## What the task asks
In the records below, find the line with "Given: Click the", then retype it and every following line exactly, stopping after the line with "Task: Click the Lorcana game icon". Leave the pictures out.

## The data
◇ ◇ ◇ ◇

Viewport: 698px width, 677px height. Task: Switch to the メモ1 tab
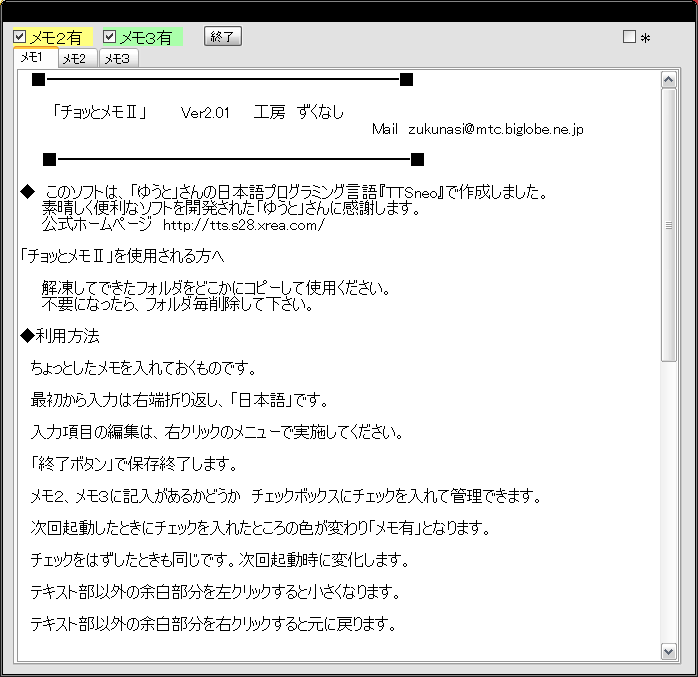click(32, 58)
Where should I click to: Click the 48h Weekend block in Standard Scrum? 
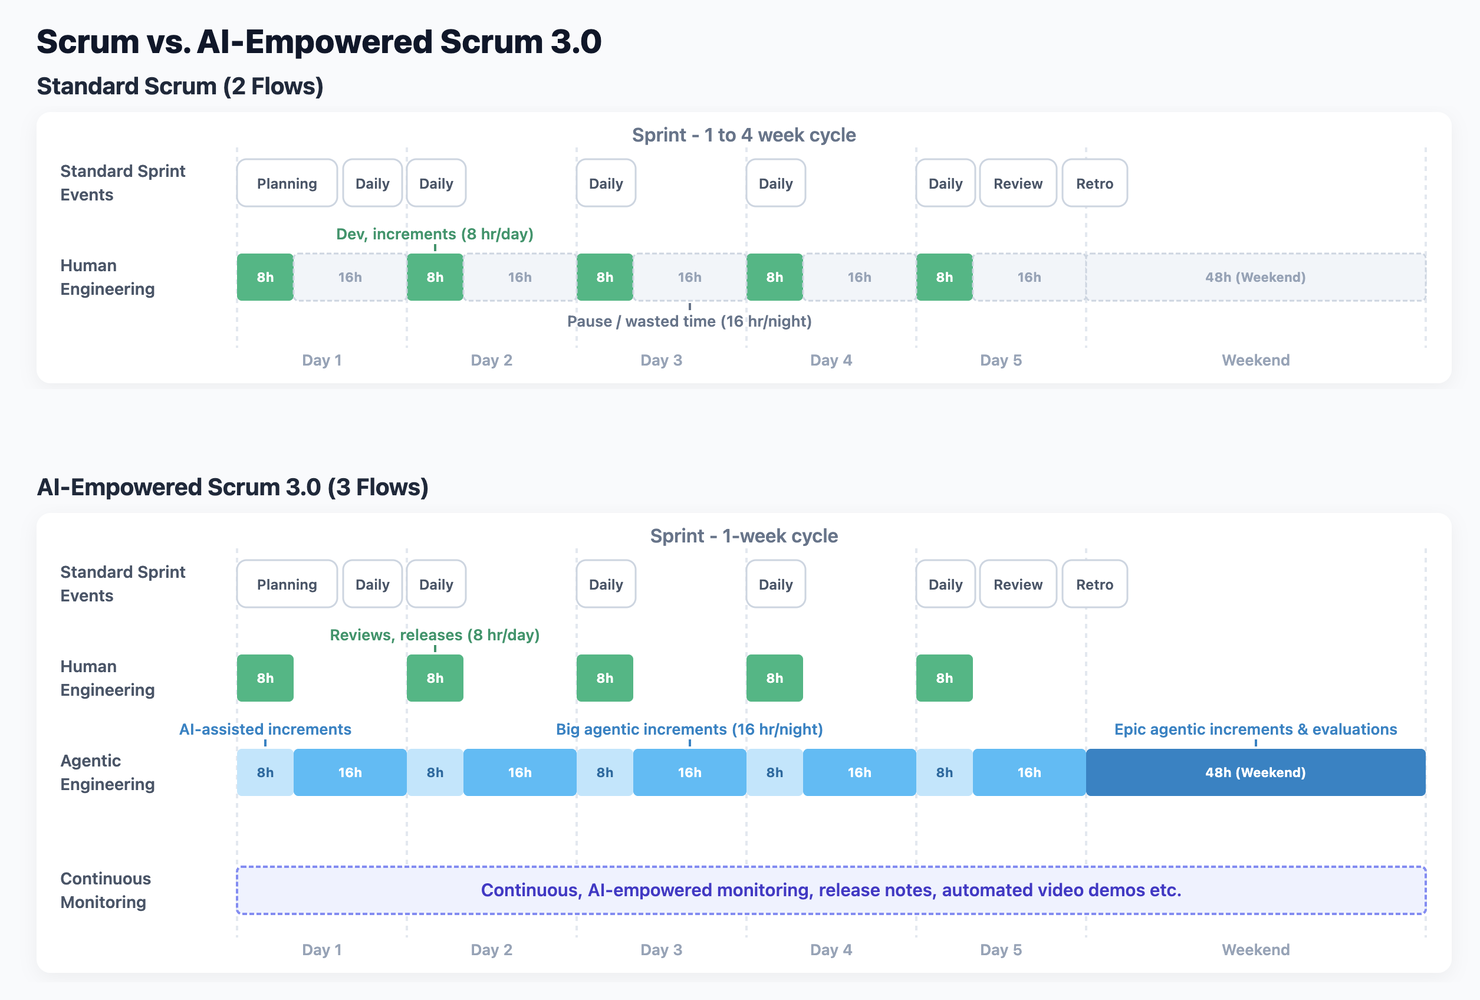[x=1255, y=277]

◇ ◇ ◇ ◇

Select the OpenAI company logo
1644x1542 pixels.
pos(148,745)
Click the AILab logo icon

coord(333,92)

◇ ◇ ◇ ◇

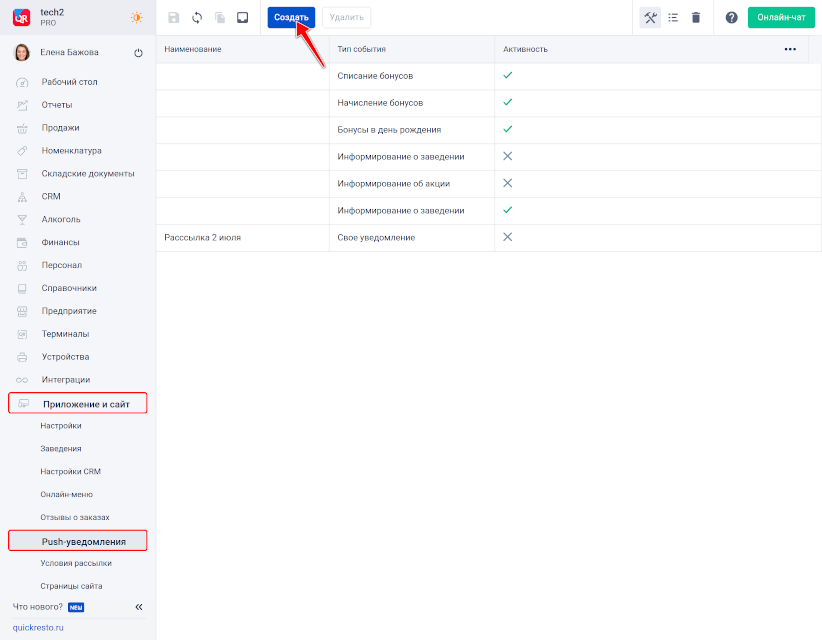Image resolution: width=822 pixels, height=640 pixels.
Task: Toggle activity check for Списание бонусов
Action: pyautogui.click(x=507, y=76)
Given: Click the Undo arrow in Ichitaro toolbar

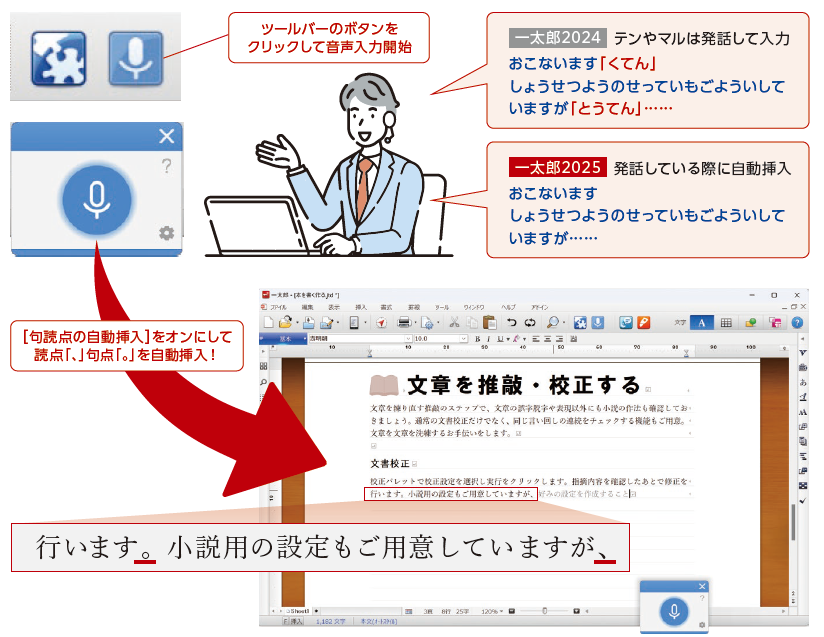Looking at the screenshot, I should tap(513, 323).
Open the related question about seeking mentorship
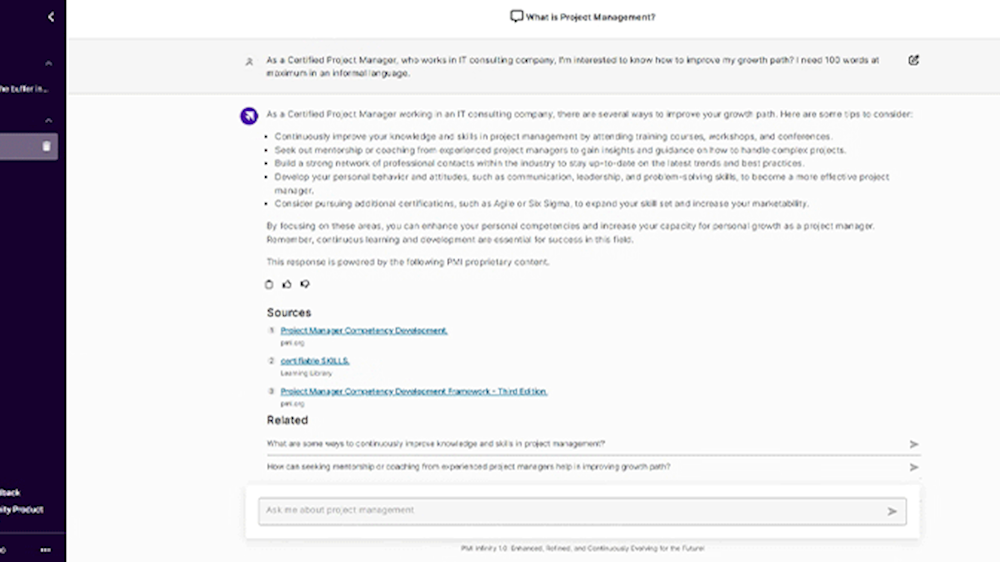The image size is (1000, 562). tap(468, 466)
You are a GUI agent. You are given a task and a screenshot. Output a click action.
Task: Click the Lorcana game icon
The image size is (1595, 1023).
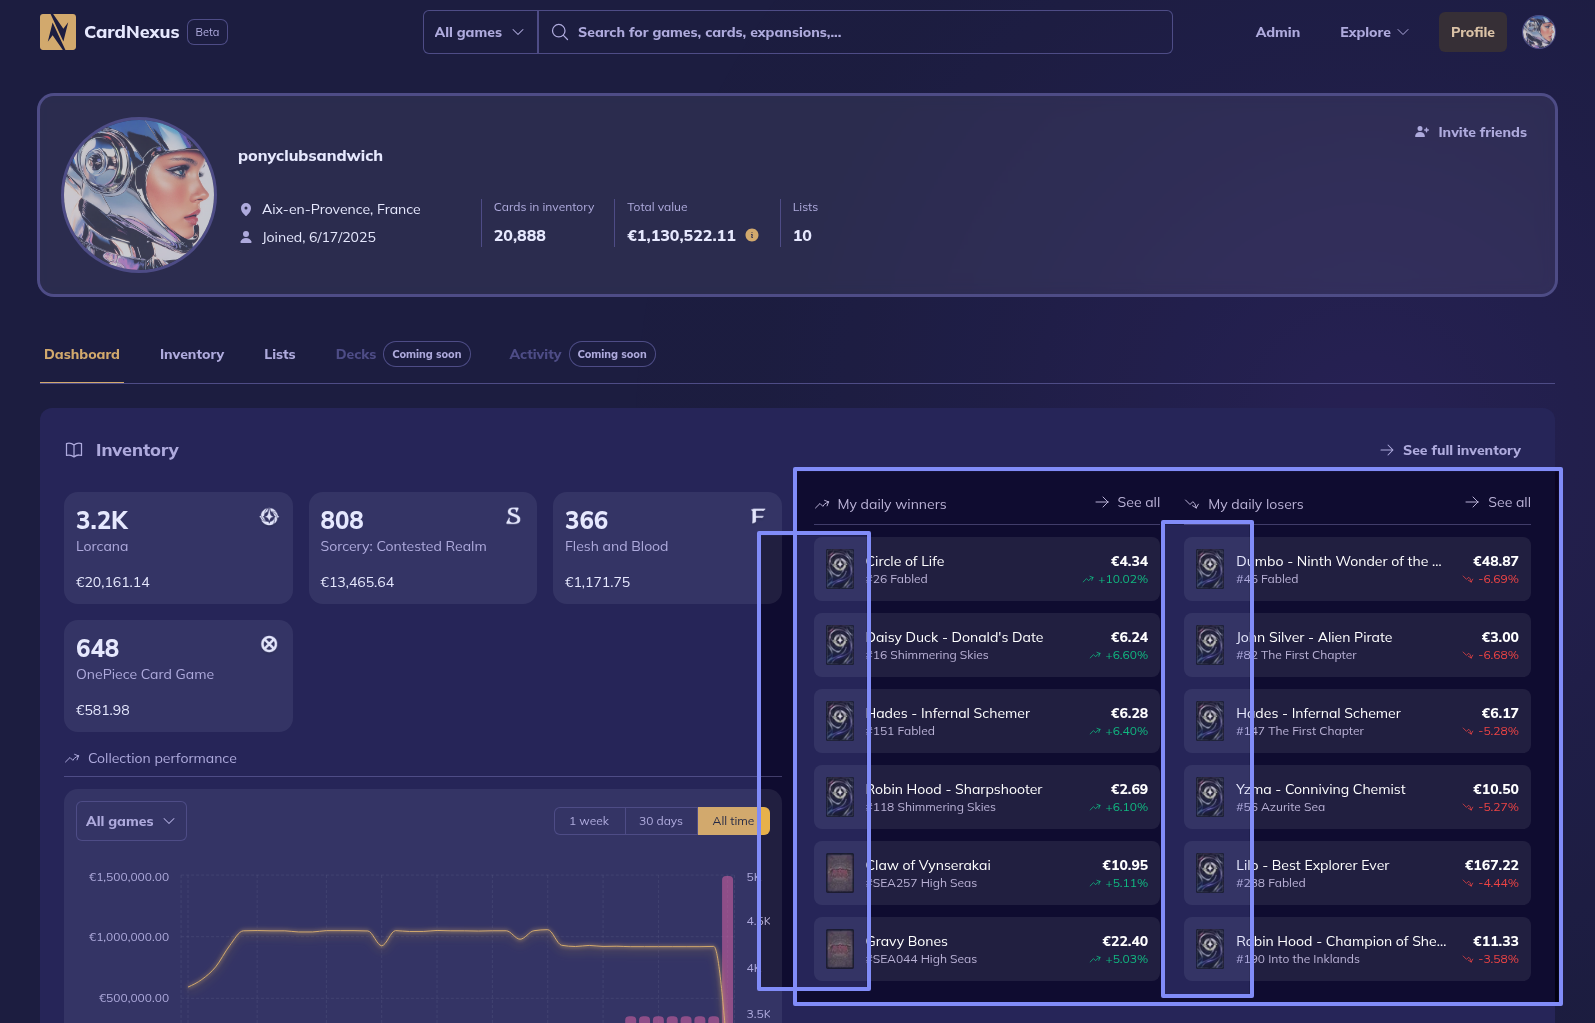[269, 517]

◇ ◇ ◇ ◇

## Problem solution
Given: Click the Undo arrow in Ichitaro toolbar

Looking at the screenshot, I should tap(513, 323).
Open the related question about seeking mentorship
The image size is (1000, 562). tap(468, 466)
You are a GUI agent. You are given a task and a screenshot. Output a click action.
Task: Click the Lorcana game icon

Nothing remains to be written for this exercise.